OPTIMIZATION OF LC-MS/MS METHOD FOR THE SIMULTANEOUS DETERMINATION OF METFORMIN AND ROSIGLITAZONE IN HUMAN PLASMA WITH BOX-BEHNKEN DESIGN

Abstract

Objective: The objective of this study was to develop a robust Liquid Chromatography – Tandem Mass Spectrometry (LC-MS/MS) methodology for the precise quantification of metformin and rosiglitazone in human plasma. Methods: A Design of Experiments (DOE) framework was utilized, specifically employing a Box-Behnken experimental design, to optimize critical parameters such as Capillary voltage, Cone voltage, Desolvation temperature, and Collision energy. Sample preparation involved protein precipitation using acetonitrile, simplifying the procedure. Chromatography was performed with a mobile phase of 0.1% formic acid and acetonitrile (60:40 V/V) to enhance sensitivity and reproducibility. Quantification was achieved through Multiple Reaction Monitoring (MRM) of the transition’s m/z 130.1 → m/z 60.1 for metformin, m/z 358.2 → m/z 134.9 for rosiglitazone, and m/z 206.3 → m/z 59.9 for phenformin. The methodology was validated according to regulatory guidelines. Results: The developed methodology demonstrated selectivity, linearity, accuracy, precision, recovery, and stability. The calibration curve showed linearity over the concentration range of 5 ng/ml to 1000 ng/ml for metformin and 1.5 ng/ml to 300 ng/ml for rosiglitazone. Accuracy and precision were within acceptable limits across calibration and quality control standards.
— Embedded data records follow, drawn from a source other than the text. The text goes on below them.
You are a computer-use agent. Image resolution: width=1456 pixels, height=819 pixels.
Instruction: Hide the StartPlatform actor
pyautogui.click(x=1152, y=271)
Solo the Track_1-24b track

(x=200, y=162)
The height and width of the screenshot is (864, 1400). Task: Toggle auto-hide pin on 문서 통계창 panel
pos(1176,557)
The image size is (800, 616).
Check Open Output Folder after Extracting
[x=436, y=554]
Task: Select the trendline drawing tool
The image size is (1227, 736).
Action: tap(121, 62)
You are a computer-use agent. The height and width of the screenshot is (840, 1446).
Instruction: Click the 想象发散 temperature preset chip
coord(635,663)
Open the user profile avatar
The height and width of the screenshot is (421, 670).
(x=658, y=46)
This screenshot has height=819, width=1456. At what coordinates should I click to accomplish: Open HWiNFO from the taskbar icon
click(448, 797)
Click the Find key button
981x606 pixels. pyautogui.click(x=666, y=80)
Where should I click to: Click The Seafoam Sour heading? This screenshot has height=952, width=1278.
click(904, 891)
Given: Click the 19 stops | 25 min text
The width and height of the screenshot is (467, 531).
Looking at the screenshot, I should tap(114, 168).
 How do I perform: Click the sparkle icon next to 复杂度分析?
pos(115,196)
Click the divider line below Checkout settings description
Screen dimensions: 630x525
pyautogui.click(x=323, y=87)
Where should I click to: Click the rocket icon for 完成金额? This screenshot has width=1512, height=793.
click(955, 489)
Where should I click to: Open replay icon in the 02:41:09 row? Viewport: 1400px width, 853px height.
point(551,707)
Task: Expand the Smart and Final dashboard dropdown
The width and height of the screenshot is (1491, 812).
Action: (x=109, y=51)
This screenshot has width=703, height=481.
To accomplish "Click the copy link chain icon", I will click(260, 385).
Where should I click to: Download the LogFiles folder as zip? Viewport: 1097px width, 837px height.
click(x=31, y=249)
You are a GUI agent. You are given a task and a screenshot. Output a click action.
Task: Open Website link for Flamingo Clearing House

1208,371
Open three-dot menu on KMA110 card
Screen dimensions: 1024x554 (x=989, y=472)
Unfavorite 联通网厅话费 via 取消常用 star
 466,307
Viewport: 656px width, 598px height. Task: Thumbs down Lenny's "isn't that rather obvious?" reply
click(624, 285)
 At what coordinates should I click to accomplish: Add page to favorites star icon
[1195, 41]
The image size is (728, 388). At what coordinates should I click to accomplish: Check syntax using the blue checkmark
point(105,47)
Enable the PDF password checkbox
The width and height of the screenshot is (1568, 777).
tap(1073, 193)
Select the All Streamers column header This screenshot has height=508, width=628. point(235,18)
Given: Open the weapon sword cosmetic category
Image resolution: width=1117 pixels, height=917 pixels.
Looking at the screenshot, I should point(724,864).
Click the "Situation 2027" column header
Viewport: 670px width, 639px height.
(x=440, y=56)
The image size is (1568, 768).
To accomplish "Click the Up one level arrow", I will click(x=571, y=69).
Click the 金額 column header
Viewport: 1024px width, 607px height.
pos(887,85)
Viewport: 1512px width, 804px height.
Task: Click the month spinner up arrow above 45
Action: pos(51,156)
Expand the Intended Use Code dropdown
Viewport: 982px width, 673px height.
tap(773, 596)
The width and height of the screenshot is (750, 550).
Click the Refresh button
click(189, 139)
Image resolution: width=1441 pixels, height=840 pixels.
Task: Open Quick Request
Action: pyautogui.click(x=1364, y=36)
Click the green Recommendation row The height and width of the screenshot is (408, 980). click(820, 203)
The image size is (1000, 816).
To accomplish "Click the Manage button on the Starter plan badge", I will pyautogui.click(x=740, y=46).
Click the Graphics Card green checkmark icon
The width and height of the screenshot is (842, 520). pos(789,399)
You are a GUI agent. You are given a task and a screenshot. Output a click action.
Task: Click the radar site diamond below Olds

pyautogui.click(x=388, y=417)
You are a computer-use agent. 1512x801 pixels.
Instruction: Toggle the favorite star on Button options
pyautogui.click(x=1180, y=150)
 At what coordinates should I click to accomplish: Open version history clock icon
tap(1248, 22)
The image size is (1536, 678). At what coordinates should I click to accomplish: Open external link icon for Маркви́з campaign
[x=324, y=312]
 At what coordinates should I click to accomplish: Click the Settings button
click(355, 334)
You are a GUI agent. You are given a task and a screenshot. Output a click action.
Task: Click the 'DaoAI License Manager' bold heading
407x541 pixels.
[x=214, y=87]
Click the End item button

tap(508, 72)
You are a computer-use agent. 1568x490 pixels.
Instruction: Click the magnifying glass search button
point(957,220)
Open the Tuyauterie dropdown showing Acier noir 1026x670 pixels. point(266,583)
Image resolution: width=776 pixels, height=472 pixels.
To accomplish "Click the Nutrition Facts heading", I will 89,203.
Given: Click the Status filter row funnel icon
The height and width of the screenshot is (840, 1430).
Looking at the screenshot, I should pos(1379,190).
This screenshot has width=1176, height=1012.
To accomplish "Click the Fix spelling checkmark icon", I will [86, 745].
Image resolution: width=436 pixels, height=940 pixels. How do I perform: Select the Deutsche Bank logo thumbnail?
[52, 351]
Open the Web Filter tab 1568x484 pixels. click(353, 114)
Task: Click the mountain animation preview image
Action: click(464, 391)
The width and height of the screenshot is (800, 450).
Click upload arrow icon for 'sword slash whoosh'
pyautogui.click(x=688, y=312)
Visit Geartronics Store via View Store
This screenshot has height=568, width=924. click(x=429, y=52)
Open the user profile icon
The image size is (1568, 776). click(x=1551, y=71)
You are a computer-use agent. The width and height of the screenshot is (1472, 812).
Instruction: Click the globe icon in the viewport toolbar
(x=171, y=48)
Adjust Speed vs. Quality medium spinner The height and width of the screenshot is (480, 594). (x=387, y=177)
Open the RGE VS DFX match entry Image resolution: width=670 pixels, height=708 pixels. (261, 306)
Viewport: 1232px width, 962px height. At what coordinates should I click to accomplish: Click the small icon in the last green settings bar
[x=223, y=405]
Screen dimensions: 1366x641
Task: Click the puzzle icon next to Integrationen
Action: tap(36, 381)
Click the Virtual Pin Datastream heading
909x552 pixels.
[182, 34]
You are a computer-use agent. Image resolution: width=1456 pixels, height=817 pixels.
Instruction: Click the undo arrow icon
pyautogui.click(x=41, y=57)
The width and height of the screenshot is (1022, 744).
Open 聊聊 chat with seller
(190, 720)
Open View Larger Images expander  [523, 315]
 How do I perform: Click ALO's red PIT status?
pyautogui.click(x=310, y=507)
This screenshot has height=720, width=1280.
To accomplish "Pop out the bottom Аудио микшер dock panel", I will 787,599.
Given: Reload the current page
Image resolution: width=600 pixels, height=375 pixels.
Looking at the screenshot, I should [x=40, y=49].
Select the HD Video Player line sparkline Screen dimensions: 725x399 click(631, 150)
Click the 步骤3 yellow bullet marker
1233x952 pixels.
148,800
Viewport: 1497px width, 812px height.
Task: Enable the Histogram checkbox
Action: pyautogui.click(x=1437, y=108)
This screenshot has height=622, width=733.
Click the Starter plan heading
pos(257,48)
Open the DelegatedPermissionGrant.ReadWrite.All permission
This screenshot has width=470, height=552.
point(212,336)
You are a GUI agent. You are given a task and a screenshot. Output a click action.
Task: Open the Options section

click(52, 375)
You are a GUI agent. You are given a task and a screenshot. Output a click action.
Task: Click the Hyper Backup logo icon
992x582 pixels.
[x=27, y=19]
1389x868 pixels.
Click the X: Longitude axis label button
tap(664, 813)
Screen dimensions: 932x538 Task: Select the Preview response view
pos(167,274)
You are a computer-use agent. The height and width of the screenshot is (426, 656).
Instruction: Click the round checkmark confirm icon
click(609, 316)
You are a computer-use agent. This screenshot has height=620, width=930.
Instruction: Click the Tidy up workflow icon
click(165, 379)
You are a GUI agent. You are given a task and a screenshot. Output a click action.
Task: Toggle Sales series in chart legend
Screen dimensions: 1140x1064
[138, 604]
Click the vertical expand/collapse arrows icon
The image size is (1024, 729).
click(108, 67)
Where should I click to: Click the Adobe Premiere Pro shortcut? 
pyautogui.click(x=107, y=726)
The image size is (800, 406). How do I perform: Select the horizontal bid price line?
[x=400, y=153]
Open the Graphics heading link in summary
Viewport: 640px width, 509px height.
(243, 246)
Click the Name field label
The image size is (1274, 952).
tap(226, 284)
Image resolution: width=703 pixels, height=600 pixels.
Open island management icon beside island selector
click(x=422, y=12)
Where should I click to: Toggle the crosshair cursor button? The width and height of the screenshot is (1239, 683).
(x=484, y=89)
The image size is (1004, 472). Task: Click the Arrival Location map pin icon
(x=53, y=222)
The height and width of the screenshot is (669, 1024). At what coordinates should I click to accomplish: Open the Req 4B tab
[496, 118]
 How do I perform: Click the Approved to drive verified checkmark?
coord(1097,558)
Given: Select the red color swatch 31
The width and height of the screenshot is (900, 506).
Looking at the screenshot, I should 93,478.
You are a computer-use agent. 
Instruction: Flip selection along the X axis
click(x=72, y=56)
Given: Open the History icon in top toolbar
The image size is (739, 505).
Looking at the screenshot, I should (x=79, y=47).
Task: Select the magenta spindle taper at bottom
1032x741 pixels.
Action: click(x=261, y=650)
Assessments of extraction recovery and matrix effects confirmed the robustness of the extraction procedure, with negligible interference from plasma components. Stability studies indicated that the method maintained acceptable limits for metformin and rosiglitazone concentrations under various storage and handling conditions. Conclusion: The validated Liquid Chromatography – Tandem Mass Spectrometry (LC-MS/MS) methodology provides a reliable and accurate platform for the quantification of metformin and rosiglitazone in human plasma. This method shows potential applications in pharmacokinetic studies and clinical research, ensuring consistent performance in routine analysis.